Wrote ruling that freed Bong
SANDIGANBAYAN Associate Justice Geraldine Faith A. Econg -- described in a Manila news site as “Cebu-based,” having served in the Cebu Regional Trial Court and Cebu City municipal trial courts – was interviewed via Zoom by the Judicial and Bar Council (JBC) Wednesday morning, June 2. She and 14 other applicants are vying for the seat vacated by Alexander Gesmundo who was appointed chief justice of the Supreme Court last April.
Econg in 2002 was presiding judge of Municipal Trial Court in Cities and Municipalities in Cebu City; in 2004, at age 35, was appointed presiding judge of Cebu RTC Branch 9; and in 2010, as director of the Program Management Office of the Supreme Court, which was created to manage the judicial reform program of the high court.
Sandiganbayan Associate Justice Econg, one of 20 associate justices of the anti-graft court, hopes to become one of 14 associate justices of the Supreme Court.
Econg as Sandiganbayan AJ is remembered as ponente of the ruling of its first division that acquitted last December 7, 2018 then former senator Ramon “Bong” Revilla Jr. of plunder for pocketing P224.5 million worth of kickbacks through the pork barrel scam. Revilla is still facing 16 other charges of corruption, for which he was able to post bail after the Sandiganbayn acquittal. Econg, with two others, voted for Revilla’s acquittal. Two AJs who were attached to the first division after an impasse in the voting dissented.
The ruling was met with anger and disappointment by critics who noted that Bong Revilla’s aide, lawyer Richard Cambe, with “mastermind” Janet Napoles, was convicted and sentenced for up to 40 years in jail while the actor-politician walked. And Revilla was ordered to return P124 million to the government as civil liability, which to non-lawyers squared against the finding of not guilty.

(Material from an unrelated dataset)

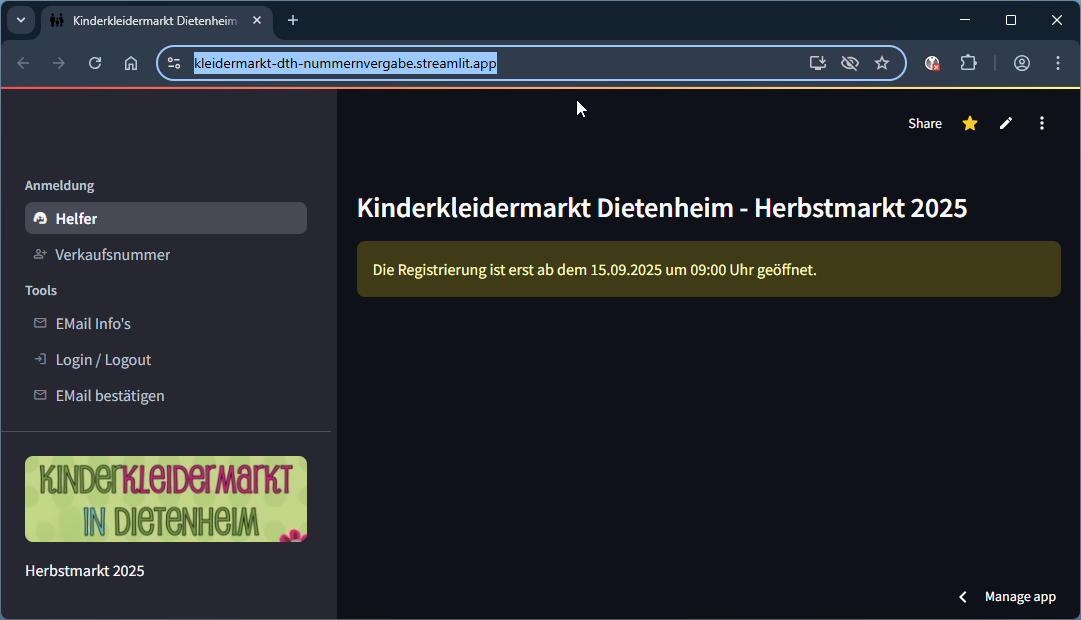Select Verkaufsnummer in the sidebar

point(112,255)
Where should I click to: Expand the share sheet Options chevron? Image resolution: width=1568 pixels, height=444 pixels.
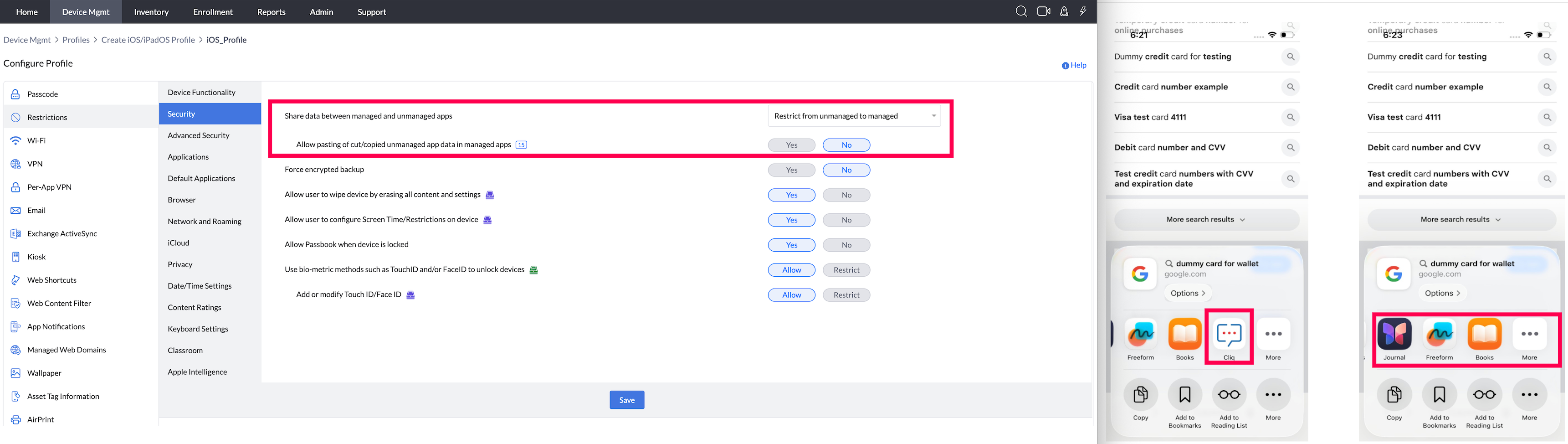pos(1188,293)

‘Most qualified Osmeña alive’
Since 2018 when Mariano “Mimo” Osmeña, son of former governor Emilio “Lito” Osmeña, began floating his name as possible candidate for public office, neither he nor his dad had given formal declaration of his intention. He didn’t run in the 2019 election.

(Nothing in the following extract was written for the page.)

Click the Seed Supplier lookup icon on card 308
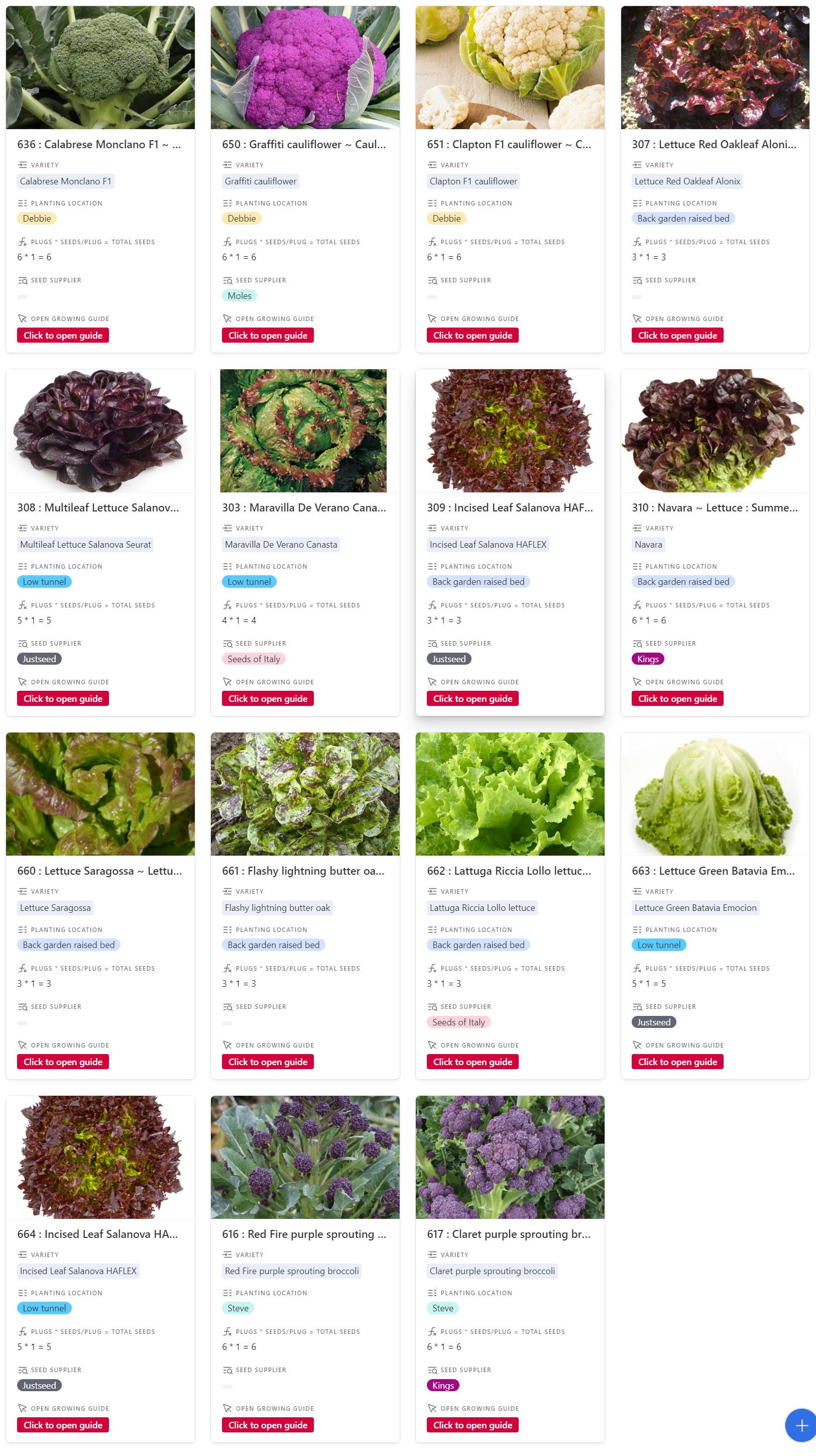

Thursday, June 3, Lito Osmeña in effect announced at a face-to-face press-con the bid of Mimo for the city’s north district seat in the House of Representatives.
A clash then between Mimo Osmeña and Rachel “Cutie” Del Mar, daughter of the late congressman Raul Del Mar?
Lito said he wouldn’t want Mimo and Cutie to fight, “I want them both to serve the country.” and would like her to run for city mayor instead. But Cutie told Bzzzzz, “I won’t bite,” using the word used in a Facebook comment. She publicly said she would like to continue her father’s legacy. Cutie is a former congresswoman, having served the district in 2010 until 2013. She said she’d be happy to complete the projects started by her dad and would initiate new ones “under the same del Mar brand of service.”
Mimo himself is not yet sure as to which elective position he’d finally choose on or before the first week of October, deadline for filing of certificates of candidacy. He told the news site CDN Digital, in a Friday (June 4) story, he had “yet to decide” whether he’d run for congressman, but he was “now ready to run for an elective position in government.”
At the press-con, to a question from dyRC radio’s Elias Baquero on Mimo’s qualification, Lito the father said, “(Mimo) is the most qualified Osmeña alive.”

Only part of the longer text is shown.